→ Tasks to perform
1. Using the mustard BBQ sauce post, decide whether each statement agrees with it, and answer yes or no with the deciding words quoted: (a) After boiling, the sauce simmers for 10 minutes. (b) The poster prefers apple cider vinegar. (c) The sauce is best served cold.
2. Reproduce the mustard BBQ sauce post from "The Versatile  Carolina" up to and including "at room temp.", unchanged.

→ Document
───
# The Versitile Carolina Mustard BBQ Sauce



## cats49er (May 30, 2016)

The Versatile  Carolina Mustard BBQ Sauce                                                                                                        ​1/2  gal. white vinegar​5   cups  yellow mustard​1 1/2  cups  white sugar
6  tsp   salt
12  Tbsp  brown sugar
3   Tbsp   worcestershire sauce
3   Tbsp   soy sauce
4   tsp   black pepper 
3   tsp    white pepper
2  tsp    hot sauce      
Mix all  ingredients  in a pot and bring to a boil.Then simmer for 10 minutes.Best to let cool  and place in refrigerator  over night.           Best served at room temp.
This sauce goes well with chicken and pork.Sometimes with pork I will cut the mustard in half for a thinner sauce for pulled pork.I also use this sauce to  baste chickens with just before pulling ..I like white vinegar best but you can use apply cider if you want for a stronger vinegar flavor. The sauce does not taste very good to me me while I am making it.I think it has to cool and the flavors blend over night  to be at it's best.I use it on the table at room temp for a dipping sauce .You can  change the sweetness by adding or subtracting one table spoon at a time of brown sugar..And if you want heat cayenne powder will do it ,but add just a little at a time because with this recipe small changes make a big difference. I hope you will take this recipe and make subtle changes and make it your own.           Stacy


----------



## miniedmo (Jun 7, 2016)
───
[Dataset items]
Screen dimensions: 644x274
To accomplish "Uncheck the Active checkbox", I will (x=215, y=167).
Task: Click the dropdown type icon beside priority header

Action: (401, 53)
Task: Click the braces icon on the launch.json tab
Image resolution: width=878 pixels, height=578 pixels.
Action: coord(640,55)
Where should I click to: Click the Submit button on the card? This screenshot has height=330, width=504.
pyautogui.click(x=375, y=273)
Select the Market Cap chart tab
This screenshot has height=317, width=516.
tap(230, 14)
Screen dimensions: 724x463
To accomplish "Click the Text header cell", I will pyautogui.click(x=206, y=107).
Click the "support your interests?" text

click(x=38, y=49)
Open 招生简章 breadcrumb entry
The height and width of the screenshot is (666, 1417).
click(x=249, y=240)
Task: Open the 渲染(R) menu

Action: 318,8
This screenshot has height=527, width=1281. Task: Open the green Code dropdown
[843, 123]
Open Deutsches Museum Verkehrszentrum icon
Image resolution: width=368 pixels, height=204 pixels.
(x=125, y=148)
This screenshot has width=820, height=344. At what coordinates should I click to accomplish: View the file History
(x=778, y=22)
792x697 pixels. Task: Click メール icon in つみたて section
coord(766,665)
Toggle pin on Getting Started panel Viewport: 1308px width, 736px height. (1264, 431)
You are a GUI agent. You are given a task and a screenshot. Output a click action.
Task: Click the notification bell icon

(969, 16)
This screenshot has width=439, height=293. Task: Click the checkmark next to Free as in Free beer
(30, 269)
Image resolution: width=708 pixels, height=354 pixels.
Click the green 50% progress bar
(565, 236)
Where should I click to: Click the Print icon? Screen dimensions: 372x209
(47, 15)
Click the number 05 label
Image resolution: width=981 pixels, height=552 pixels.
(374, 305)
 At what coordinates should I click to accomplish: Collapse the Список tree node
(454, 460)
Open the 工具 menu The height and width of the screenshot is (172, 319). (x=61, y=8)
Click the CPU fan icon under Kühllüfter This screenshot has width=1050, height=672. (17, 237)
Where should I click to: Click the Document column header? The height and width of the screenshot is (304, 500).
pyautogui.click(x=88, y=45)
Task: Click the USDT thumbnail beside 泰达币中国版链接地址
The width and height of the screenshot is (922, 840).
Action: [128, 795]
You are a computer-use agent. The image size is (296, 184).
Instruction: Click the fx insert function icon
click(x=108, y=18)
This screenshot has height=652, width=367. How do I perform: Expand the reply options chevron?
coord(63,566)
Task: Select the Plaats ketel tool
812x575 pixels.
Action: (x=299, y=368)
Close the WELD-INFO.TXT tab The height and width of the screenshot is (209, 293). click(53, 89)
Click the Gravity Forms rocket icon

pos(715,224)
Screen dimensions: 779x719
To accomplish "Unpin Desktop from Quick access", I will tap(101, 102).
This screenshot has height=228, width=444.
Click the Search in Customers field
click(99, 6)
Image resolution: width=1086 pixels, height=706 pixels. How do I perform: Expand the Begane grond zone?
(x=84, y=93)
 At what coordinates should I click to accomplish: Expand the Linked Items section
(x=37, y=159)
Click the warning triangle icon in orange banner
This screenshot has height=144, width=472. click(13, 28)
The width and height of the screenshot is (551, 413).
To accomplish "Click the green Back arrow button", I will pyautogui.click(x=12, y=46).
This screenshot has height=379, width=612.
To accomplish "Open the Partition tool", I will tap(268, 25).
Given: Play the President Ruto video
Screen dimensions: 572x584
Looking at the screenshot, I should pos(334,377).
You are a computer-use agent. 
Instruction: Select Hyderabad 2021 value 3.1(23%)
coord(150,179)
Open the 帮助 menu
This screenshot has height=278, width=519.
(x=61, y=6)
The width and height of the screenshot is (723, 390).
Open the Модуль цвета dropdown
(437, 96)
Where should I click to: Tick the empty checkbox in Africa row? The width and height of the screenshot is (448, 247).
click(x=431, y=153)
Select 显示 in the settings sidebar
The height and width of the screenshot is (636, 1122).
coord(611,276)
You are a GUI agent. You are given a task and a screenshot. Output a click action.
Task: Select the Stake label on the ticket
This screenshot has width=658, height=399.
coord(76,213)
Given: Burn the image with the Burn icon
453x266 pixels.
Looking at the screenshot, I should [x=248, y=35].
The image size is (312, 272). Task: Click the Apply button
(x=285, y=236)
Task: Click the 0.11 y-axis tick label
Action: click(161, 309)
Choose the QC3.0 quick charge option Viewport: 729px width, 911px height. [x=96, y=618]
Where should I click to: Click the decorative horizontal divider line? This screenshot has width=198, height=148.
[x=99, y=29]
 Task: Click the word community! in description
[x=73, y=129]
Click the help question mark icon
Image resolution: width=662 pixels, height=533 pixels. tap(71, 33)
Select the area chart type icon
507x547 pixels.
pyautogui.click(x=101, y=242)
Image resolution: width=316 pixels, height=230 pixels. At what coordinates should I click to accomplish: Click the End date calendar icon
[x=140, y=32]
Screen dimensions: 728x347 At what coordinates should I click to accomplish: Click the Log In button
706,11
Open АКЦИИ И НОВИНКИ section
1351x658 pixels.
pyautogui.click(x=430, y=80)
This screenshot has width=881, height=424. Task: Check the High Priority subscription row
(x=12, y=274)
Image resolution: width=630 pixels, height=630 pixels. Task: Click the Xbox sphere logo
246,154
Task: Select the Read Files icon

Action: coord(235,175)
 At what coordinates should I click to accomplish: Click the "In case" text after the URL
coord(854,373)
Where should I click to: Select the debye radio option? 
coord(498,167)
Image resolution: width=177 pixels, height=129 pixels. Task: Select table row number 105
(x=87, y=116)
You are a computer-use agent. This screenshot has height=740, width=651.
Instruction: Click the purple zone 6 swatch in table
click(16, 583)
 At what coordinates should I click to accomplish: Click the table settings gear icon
───
→ Responses in order
1.
(a) Yes: "Then simmer for 10 minutes"
(b) No: "I like white vinegar best"
(c) No: "Best served at room temp."

2.
The Versatile  Carolina Mustard BBQ Sauce                                                                                                        ​1/2  gal. white vinegar​5   cups  yellow mustard​1 1/2  cups  white sugar
6  tsp   salt
12  Tbsp  brown sugar
3   Tbsp   worcestershire sauce
3   Tbsp   soy sauce
4   tsp   black pepper 
3   tsp    white pepper
2  tsp    hot sauce      
Mix all  ingredients  in a pot and bring to a boil.Then simmer for 10 minutes.Best to let cool  and place in refrigerator  over night.           Best served at room temp.